Tout a commencé la veille de Noël, quand des bandes armées ont exigé la fermeture d’un marché fréquenté par des familles chrétiennes faisant leurs derniers achats avant la fête. Ils ont ensuite attaqué plusieurs paroisses qui se préparaient à célébrer Noël. Avec des slogans comme « tuez les chrétiens, détruisez les églises », les bandes ont mis à feu plusieurs églises paroissiales, en commençant par celle de Balliguda. Elles se sont également attaqué aux maisons appartenant à des chrétiens, aux presbytères et même à des dispensaires et des dortoirs d’étudiants. En tout, plus de 500 maisons ont été incendiées, de même que plus de 50 églises et chapelles. De nombreuses personnes ont été blessées, alors qu’au moins une personne a perdu la vie. D’après certaines sources, au 6 personnes seraient mortes dans les incidents. Dans quasi tous les villages, des personnes sont parties se cacher dans les forêts pour éviter d’être attaquées.

La brutalité des attaques et le fait que plusieurs attaques ont eu lieu au même moment à des endroits différents indiquent que la violence a été préméditée et organisée. La tension avait été palpable plusieurs jours auparavant, avec des rassemblements de groupes extrémistes hindous dans la capitale de l’Etat d’Orissa. Et malgré plusieurs appels des responsables religieux chrétiens, la police n’a pris aucune mesure préventive pour éviter la violence.
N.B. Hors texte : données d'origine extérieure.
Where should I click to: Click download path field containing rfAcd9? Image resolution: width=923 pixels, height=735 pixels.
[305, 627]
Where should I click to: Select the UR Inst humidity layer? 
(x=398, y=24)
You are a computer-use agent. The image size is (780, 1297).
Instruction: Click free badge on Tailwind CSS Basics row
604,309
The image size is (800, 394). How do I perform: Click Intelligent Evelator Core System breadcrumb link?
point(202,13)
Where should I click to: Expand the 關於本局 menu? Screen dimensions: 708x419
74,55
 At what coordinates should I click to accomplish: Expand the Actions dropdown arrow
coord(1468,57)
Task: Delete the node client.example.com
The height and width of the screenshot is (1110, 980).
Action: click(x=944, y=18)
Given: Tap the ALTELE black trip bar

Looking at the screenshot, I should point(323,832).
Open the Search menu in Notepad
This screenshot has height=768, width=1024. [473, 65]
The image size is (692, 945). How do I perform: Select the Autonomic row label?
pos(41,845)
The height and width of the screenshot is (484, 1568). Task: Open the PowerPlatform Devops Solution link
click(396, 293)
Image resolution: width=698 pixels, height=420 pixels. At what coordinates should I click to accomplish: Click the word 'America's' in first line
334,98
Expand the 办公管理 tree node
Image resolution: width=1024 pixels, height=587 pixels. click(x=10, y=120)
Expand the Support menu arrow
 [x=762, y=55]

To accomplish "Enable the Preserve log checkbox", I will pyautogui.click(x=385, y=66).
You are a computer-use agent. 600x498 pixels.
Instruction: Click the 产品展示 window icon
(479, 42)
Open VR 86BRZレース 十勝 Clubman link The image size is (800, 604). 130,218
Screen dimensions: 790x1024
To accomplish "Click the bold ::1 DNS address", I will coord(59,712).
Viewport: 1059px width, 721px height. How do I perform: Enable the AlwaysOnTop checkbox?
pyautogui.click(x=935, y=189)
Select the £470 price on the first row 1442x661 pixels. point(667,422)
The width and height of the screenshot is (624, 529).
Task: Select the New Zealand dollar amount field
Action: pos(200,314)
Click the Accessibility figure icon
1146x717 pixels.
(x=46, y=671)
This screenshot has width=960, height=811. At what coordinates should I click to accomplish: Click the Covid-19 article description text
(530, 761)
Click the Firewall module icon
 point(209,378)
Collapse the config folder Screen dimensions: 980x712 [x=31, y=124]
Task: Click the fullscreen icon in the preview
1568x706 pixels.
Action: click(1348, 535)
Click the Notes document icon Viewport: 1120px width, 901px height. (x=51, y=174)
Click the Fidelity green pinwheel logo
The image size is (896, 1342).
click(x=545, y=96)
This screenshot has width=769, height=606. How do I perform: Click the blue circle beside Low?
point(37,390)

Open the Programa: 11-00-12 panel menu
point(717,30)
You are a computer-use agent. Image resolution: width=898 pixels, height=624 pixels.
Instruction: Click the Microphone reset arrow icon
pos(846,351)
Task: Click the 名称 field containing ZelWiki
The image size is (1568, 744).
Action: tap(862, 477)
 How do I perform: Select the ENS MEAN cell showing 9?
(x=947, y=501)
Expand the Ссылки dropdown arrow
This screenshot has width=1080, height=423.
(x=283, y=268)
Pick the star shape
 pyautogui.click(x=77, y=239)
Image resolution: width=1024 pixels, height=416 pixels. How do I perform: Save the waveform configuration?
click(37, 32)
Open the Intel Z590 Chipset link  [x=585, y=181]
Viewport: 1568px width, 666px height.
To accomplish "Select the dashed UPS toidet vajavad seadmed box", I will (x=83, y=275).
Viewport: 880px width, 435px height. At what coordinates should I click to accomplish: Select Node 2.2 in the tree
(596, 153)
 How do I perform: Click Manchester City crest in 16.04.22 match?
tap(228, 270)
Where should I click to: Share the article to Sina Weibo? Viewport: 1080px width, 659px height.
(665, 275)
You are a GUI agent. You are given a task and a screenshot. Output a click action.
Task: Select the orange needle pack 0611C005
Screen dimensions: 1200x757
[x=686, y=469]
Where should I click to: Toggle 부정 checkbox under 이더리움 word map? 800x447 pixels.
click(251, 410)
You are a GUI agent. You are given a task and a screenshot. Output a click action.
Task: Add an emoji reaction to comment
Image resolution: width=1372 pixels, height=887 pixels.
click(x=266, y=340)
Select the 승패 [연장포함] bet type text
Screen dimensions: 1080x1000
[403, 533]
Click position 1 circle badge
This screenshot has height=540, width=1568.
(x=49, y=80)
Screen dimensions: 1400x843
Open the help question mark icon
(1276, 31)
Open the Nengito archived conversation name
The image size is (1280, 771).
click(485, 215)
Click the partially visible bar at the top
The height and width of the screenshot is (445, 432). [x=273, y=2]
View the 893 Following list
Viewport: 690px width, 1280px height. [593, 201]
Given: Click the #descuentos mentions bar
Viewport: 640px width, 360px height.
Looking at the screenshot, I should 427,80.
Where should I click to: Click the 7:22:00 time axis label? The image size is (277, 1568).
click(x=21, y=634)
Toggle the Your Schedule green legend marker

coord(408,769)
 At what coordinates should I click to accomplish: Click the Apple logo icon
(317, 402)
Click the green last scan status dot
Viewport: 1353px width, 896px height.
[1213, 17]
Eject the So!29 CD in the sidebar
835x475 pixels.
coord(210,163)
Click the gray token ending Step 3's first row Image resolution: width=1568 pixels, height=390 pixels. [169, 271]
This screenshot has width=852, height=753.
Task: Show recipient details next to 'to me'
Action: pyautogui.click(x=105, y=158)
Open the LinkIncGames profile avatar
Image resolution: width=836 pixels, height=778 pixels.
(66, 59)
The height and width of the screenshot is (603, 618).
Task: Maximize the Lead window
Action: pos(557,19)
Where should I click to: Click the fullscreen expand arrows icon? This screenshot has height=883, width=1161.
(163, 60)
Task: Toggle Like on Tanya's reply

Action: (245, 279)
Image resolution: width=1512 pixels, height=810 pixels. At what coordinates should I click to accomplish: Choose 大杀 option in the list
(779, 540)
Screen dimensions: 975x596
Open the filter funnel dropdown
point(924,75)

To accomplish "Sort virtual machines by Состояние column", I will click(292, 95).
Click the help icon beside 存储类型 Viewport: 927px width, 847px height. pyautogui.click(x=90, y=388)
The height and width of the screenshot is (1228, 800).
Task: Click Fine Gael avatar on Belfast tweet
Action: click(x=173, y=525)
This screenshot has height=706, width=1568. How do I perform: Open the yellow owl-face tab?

Pire, certains actes ont été commis en présence de la police, sans qu’elle n’intervienne pour arrêter la violence.

Quant aux camps qui accueillent les familles qui ont perdu leur maison à Barakhama et à Brahminigaon, ils présentent, selon des observateurs, des conditions inhumaines et honteuses, en particulier pour les femmes, les enfants et les malades.

Parmi la population chrétienne du district de Khandamal, la peur règne. Tant les victimes actuelles que ceux qui ont peur d’être les prochaines victimes se sentent abandonnées par les autorités et à la merci des fondamentalistes hindous.

BILLET DE NOS PARTENAIRES

DES PROJETS POUR SE LIBERER

La conférence de Durban sur le Racisme en 2000 a permis une réelle prise en compte des effets du système de castes en Inde sur les dalits. Ceci dit, les attaques et les souffrances au quotidien n’ont pas cessé, ni les oppositions et les protestations d’ailleurs.

Certains dalits jouissent aujourd’hui d’une réelle liberté et d’une marge de manœuvre importante, que ce soit à la tête d’ONG, d’un mouvement populaire ou encore d’un parti politique. Il faut cependant souligner que, même s’ils sont passés à travers les filets des oppressions, ils attendent toujours la mise en place de réelles alternatives qui pourraient sortir définitivement les dalits de leur situation de dépendance.

Malheureusement, les acquis des protestations ne sont pas convertis en des projets économiques. Ainsi, les manifestations pour l’obtention des terres ne sont pas suivies de projets agricoles viables et les rares alternatives mises en place sont construites sur des schémas et des logiques dominantes.

On ne construit pas du nouveau avec les hardes du passé, d’autant plus que ce passé est injuste et inhumain.

Tout est à imaginer entièrement. Tous les idéaux demandent à être traduits dans la pratique. Le pari est certes complexe et difficile mais sûr et cohérent.